Pablo's eyes popped in ecstasy. He grinned like a gargoyle. "You hear those boy, señor?" he reiterated happily. "I tell you those boy he like ol' Pablo. The night he come back he rub my head; yesterday he poke the rib of me with the thumb—now pretty soon he say sometheeng, I bet you."

"Shut up, I tell you." Don Mike's voice, though very faint, was petulant. "You're a total idiot. Find my horse—get rifle—trail that man—who shot me—get him—damn your prayers—get him——"

"Ah, Don Miguel," Pablo assured him in Spanish, in tones that were prideful beyond measure, "that unfortunate fellow has been shaking hands with the devil for the last forty-five minutes."

Don Mike opened his eyes widely.

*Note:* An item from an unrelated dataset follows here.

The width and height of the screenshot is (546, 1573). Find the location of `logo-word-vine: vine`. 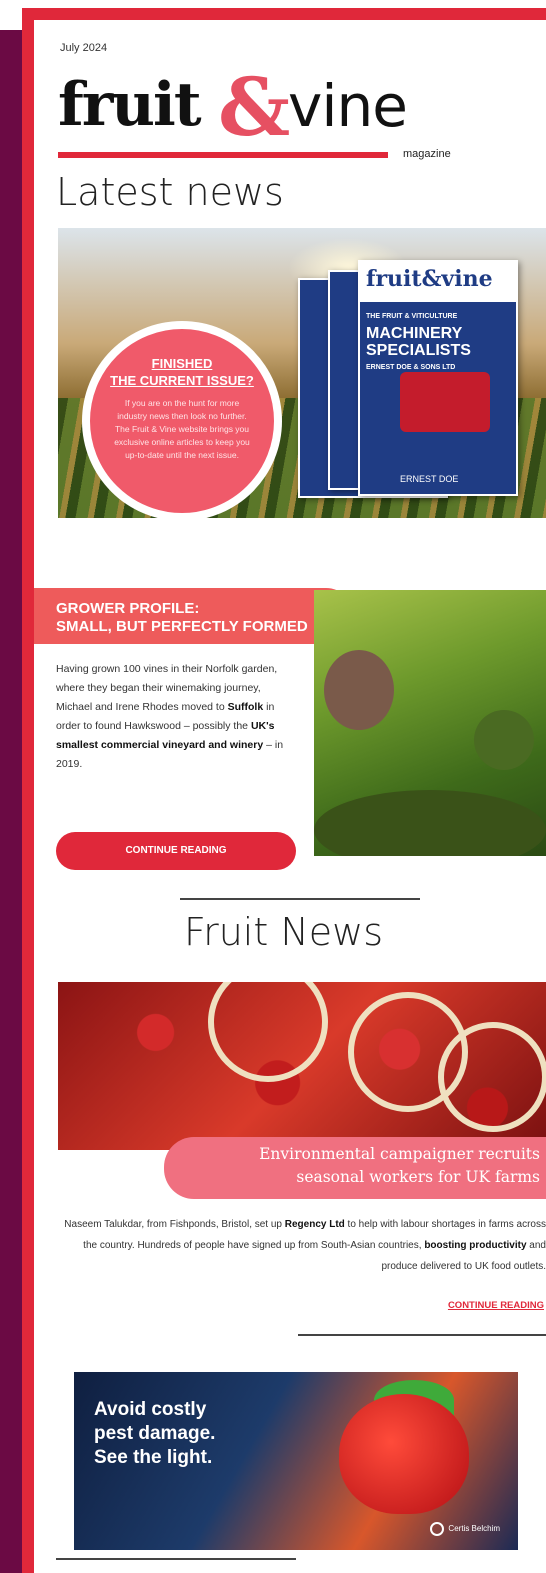

logo-word-vine: vine is located at coordinates (348, 106).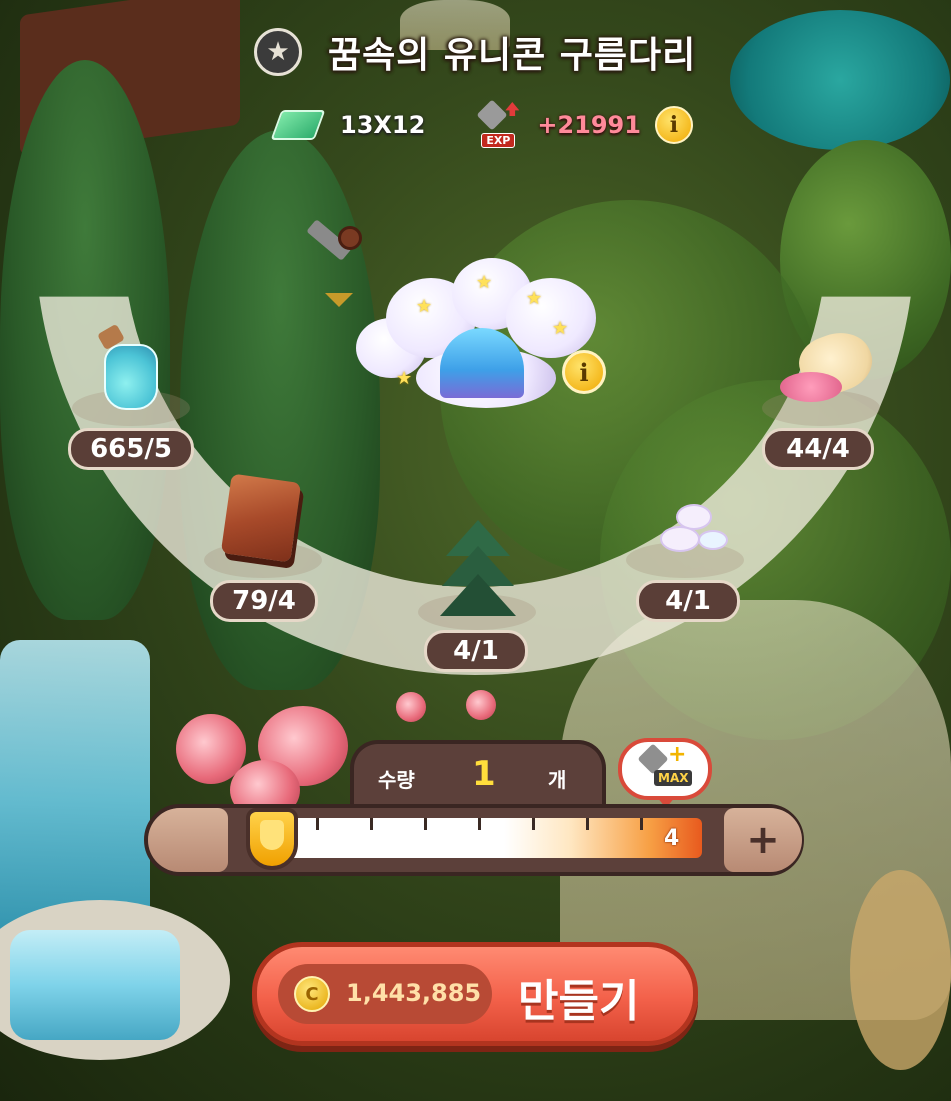 This screenshot has height=1101, width=951. I want to click on make-button-label: 만들기, so click(579, 1002).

He was rapidly regaining his full consciousness. "Your work, Pablo?"

"Mine—with the help of God, as your illustrious grandfather, the first Don Miguel, would have said. But you are pleased to doubt me so I shall show you the carcass of the animal. I roped him and dragged him for two miles behind the black mare."

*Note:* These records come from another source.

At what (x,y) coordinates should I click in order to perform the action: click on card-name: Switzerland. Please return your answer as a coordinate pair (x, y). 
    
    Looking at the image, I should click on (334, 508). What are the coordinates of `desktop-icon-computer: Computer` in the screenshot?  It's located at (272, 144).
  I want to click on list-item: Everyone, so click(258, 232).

Don Mike smiled and closed his eyes. "I will go home," he said presently, and Pablo and Parker lifted him between them and carried him down to the waiting wagon. Half an hour later he was stretched on his bed at the hacienda, while Carolina washed his head with a solution of warm water and lysol. John Parker, rejoiced beyond measure, stood beside him and watched this operation with an alert and sympathetic eye.

"That doesn't look like a bullet wound," he declared, after an examination of the rent in Don Mike's scalp. "Resembles the wound made by what reporters always refer to as 'some blunt instrument.' The scalp is split but the flesh around the wound is swollen as from a blow. You have a nice lump on your head, Farrel."

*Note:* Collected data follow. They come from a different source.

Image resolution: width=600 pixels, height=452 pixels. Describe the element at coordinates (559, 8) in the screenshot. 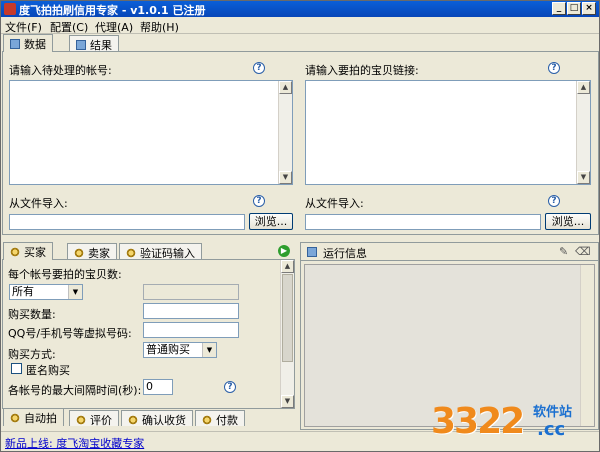

I see `minimize-button: _` at that location. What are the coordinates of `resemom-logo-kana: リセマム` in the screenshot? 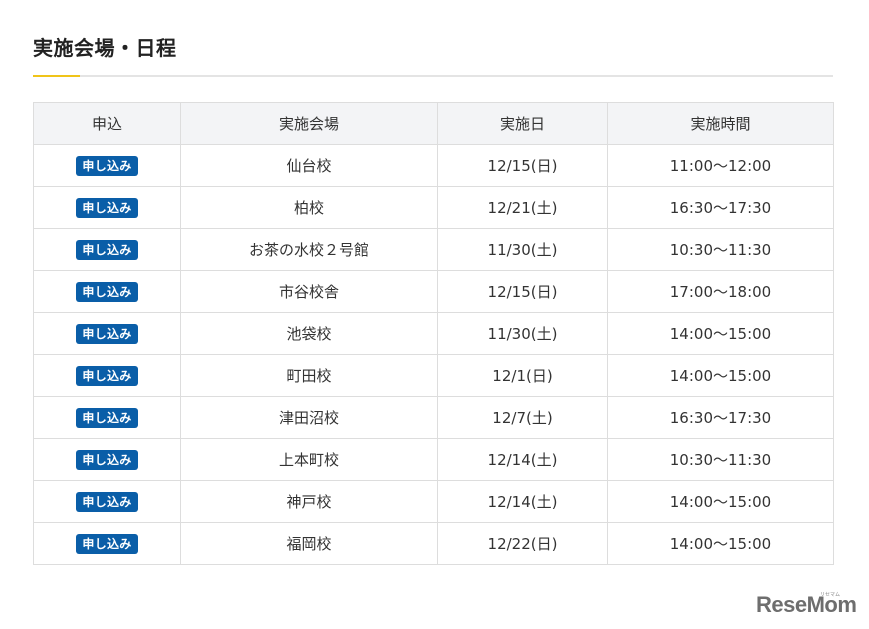 It's located at (830, 595). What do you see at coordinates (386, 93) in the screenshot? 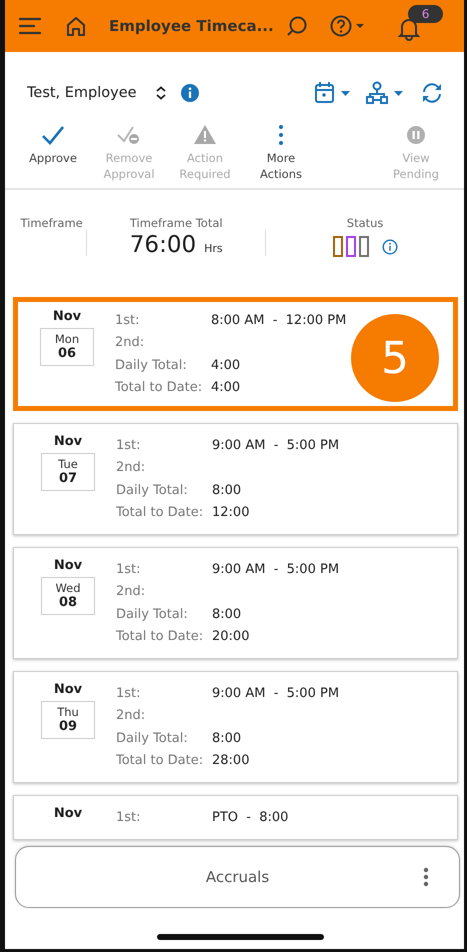
I see `hierarchy-icon` at bounding box center [386, 93].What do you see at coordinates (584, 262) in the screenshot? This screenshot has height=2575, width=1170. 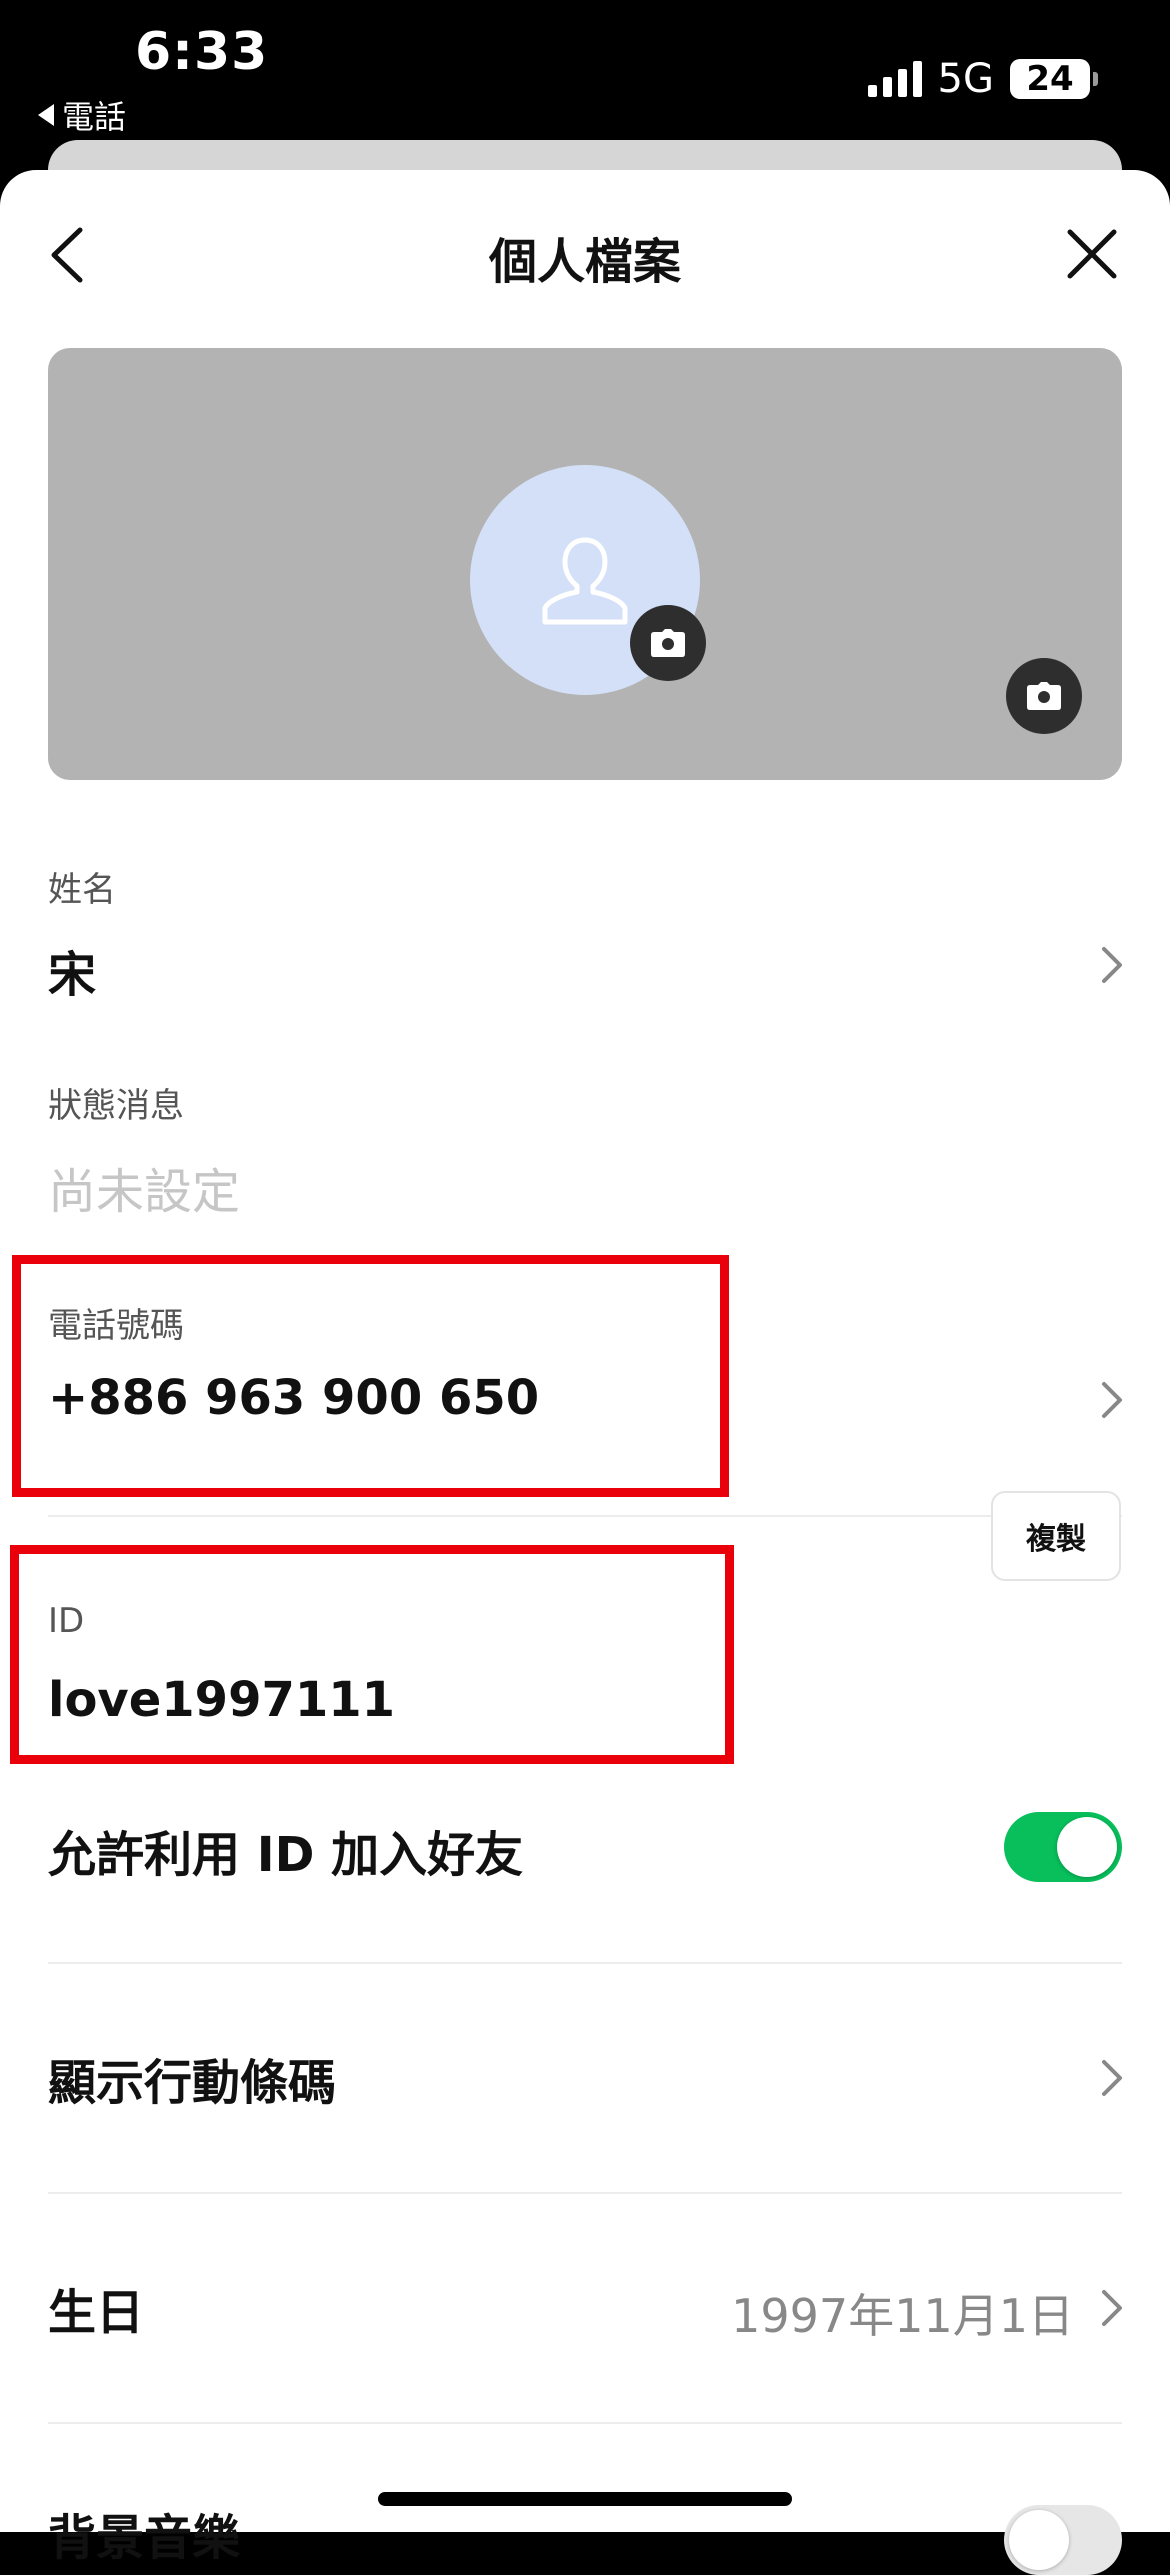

"Aches terribly," Don Mike murmured. "I had dismounted to tighten my cinch; going down hill the saddle had slid up on my horse's withers. I was tucking in the latigo. When I woke up I was lying on my face, wedged tightly in that little dry ditch; I was ill and dazed and too weak to pull myself out; I was lying with my head down hill and I suppose I lost consciousness again, after awhile. Pablo!"